En el marco de la realización del Congreso de Ciberseguridad en Infraestructuras Críticas y Servicios Esenciales, que tendrá lugar en febrero en Ciudad de México, Ciberilatam emitió un interesante documento sobre campañas de concientización.
E su nota analizan el impacto de las campañas en la reducción de la siniestralidad, el cambio de conductas de riesgo y la creación de una cultura responsable. Esenciales para reducir factores de riesgo como el exceso de velocidad, el consumo de alcohol y las distracciones por el uso de dispositivos móviles.
Consideran además que transforman la percepción individual del peligro en una cultura de responsabilidad compartida, promoviendo el respeto entre los usuarios de la vía.
Del mismo modo, contribuyen a disminuir el número de víctimas de tránsito y los accidentes laborales in itinere.
Y su efectividad se ve incrementada cuando se integran con leyes de tránsito reforzadas, infraestructuras viales mejoradas y normas de seguridad vehicular actualizadas.
La reducción de los accidentes de tránsito no depende únicamente de la infraestructura o la vigilancia, sino de un cambio profundo en la mentalidad de los usuarios. En este contexto, las campañas de concientización en la seguridad vial son fundamentales para modificar conductas de riesgo que contribuyan a aminorar los siniestros viales.
El principal objetivo de las campañas de concientización, dice CiberiLatam es transformar la percepción individual del peligro en una responsabilidad social compartida. No se trata sólo de informar sobre las normas, sino de generar hábitos a largo plazo. En este sentido, la educación vial ayuda a que conductores, ciclistas y peatones identifiquen los riesgos que causan accidentes de tránsito.
Especial atención merecen los colectivos vulnerables. Mediante la concientización en materia de seguridad vial se ha logrado incrementar el uso del casco en los motociclistas y la instalación de sistemas de retención infantil en los autos, determinantes ambos para salvar vidas en caso de accidente.
La influencia de estas acciones de comunicación ha trascendido el ámbito público para instalarse con fuerza en las empresas. La seguridad vial laboral ha ganado enteros en las organizaciones, puesto que, aproximadamente, un tercio de los accidentes laborales mortales ocurren en desplazamientos in itinere. Además, cada siniestro conlleva costes sociales y económicos muy elevados.

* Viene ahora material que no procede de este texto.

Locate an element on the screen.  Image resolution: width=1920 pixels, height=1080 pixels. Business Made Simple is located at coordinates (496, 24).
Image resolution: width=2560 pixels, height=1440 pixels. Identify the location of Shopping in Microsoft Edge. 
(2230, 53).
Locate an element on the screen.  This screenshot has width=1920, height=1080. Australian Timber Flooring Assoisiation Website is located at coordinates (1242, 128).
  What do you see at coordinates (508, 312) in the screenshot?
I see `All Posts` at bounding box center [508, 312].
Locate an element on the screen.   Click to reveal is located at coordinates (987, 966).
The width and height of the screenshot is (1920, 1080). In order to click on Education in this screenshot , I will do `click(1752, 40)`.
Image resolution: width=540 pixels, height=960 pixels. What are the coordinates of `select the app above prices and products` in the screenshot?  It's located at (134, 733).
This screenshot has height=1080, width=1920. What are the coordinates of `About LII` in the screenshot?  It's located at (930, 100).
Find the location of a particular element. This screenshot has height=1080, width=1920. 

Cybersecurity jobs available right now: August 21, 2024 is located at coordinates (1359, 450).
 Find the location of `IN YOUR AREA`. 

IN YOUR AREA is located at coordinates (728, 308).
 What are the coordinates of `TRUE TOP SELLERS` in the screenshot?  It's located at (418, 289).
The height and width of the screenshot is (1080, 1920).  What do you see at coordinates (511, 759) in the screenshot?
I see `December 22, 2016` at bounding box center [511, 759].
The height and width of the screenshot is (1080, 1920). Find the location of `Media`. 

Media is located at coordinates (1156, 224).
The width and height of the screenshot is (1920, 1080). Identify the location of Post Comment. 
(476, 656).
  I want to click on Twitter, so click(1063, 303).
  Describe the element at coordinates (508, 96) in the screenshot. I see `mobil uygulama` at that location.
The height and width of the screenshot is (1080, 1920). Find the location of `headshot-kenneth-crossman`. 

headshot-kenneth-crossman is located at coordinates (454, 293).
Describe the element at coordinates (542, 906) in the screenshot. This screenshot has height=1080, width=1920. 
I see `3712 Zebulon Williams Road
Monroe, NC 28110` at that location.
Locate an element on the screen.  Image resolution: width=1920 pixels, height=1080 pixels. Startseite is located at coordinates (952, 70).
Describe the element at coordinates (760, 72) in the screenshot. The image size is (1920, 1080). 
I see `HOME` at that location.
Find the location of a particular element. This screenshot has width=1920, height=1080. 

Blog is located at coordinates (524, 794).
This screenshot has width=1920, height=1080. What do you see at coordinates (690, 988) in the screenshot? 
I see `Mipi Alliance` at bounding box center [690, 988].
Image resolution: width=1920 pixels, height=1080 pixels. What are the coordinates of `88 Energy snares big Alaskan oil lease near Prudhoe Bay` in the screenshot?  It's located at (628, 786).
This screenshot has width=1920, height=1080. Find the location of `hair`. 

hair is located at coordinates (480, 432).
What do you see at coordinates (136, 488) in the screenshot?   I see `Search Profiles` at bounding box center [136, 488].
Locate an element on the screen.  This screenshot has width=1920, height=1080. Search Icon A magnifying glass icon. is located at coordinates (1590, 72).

Por ello, se están implementando campañas de concientización internas para reducir la incidencia de la fatiga, el consumo de drogas y alcohol y el uso del celular entre los empleados.
No obstante, las campañas de concientización, pese a su relevancia, no son suficientes por sí solas. En este sentido, los expertos coinciden en que su éxito depende de una estrategia integral que debe incluir:
Vigilancia constante de la red vial.
Sanciones efectivas para quienes ignoran la normativa de seguridad vial.
Entornos viales seguros.
Participación de organizaciones civiles en las políticas de seguridad vial.
En resumen, las campañas de concientización en seguridad vial son indispensables para reducir el número de víctimas en accidentes de tránsito. Para lograr dicho propósito, la colaboración público-privada es necesaria al aunar los recursos de las administraciones con el esfuerzo colectivo e individual de la sociedad.